ACTIVITY: Leaving the pictures aside, write out the whole listing below exactly.

RAW DATA:
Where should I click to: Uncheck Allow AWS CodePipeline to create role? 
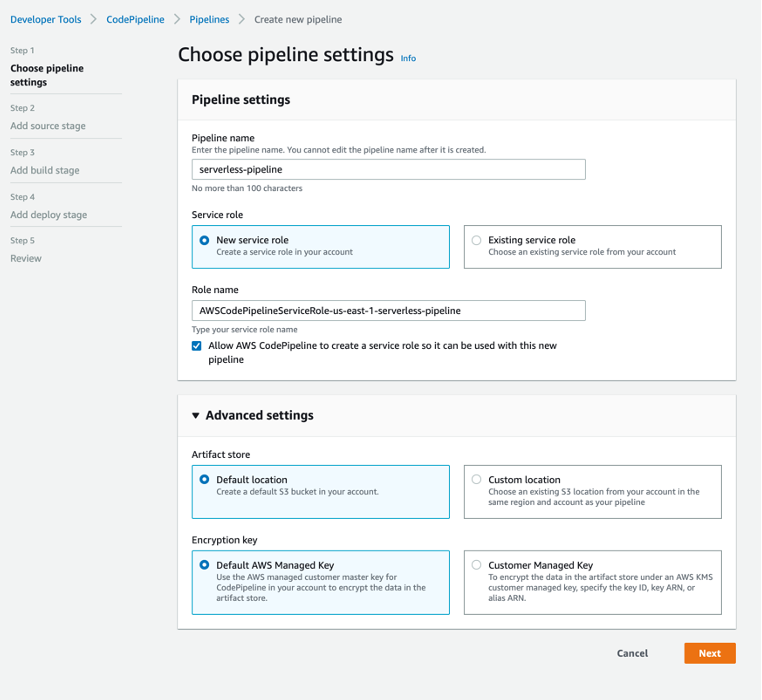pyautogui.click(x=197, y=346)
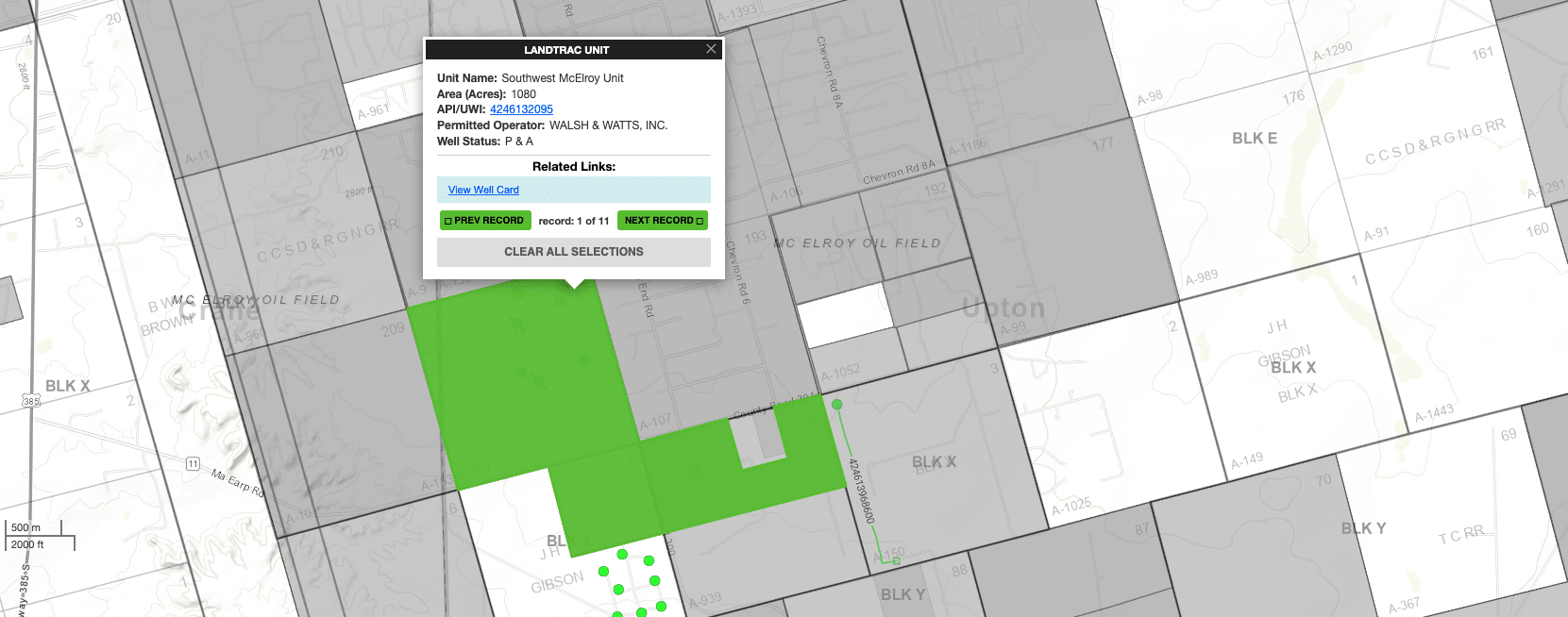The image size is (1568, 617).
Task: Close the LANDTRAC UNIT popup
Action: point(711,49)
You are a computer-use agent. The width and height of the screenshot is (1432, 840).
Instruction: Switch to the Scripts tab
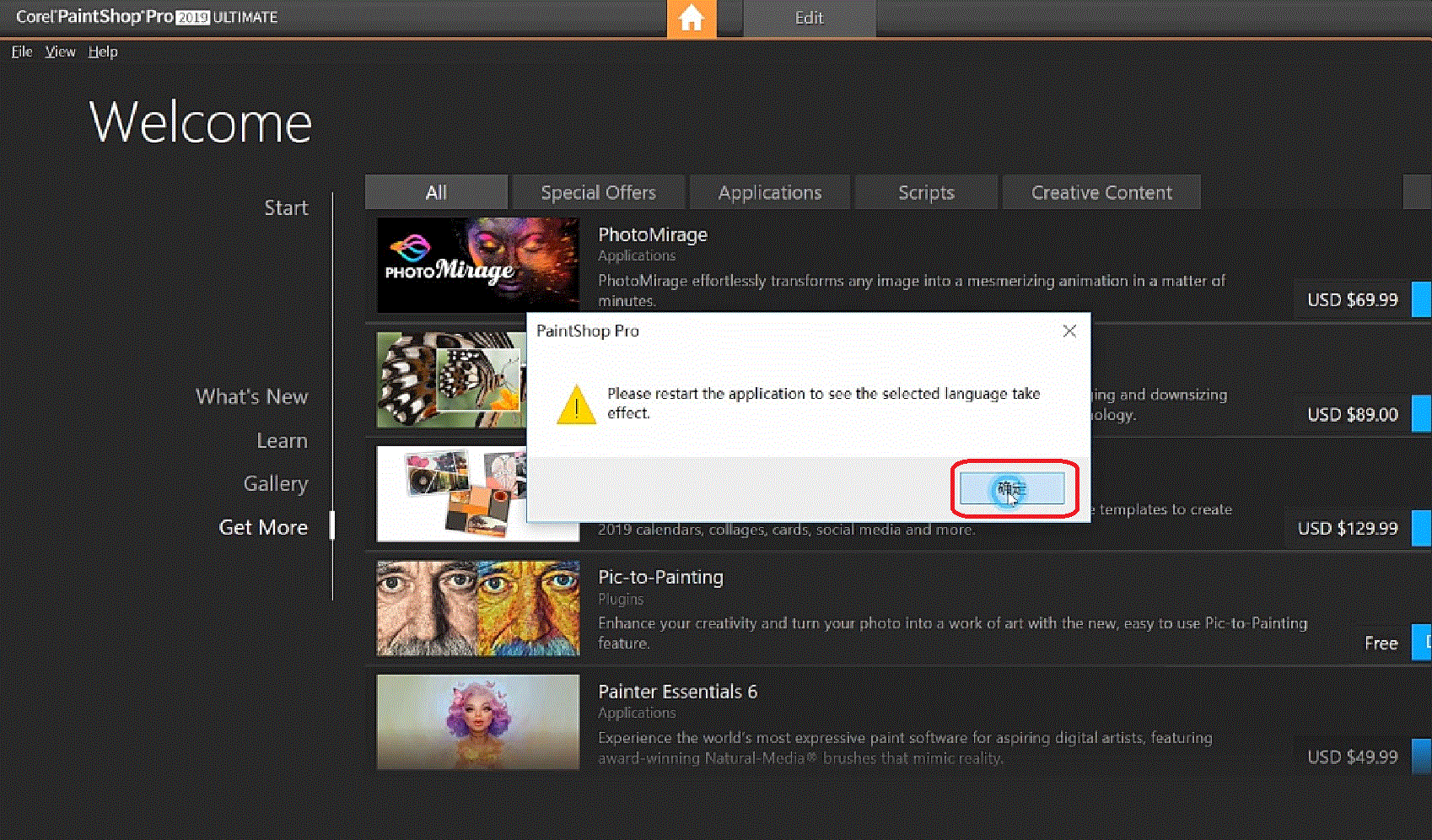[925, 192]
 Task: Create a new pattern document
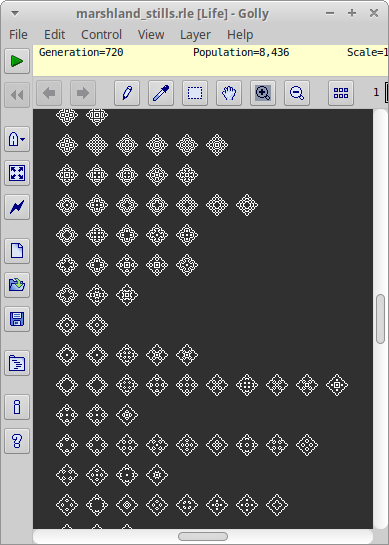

SOLUTION TO THE PROBLEM:
Where should I click to: Uncheck Allow AWS CodePipeline to create role? 
pyautogui.click(x=197, y=346)
The image size is (1568, 617).
Task: Close the LANDTRAC UNIT popup
Action: point(711,49)
You are a computer-use agent. The width and height of the screenshot is (1432, 840).
Instruction: Switch to the Scripts tab
[925, 192]
 Task: Create a new pattern document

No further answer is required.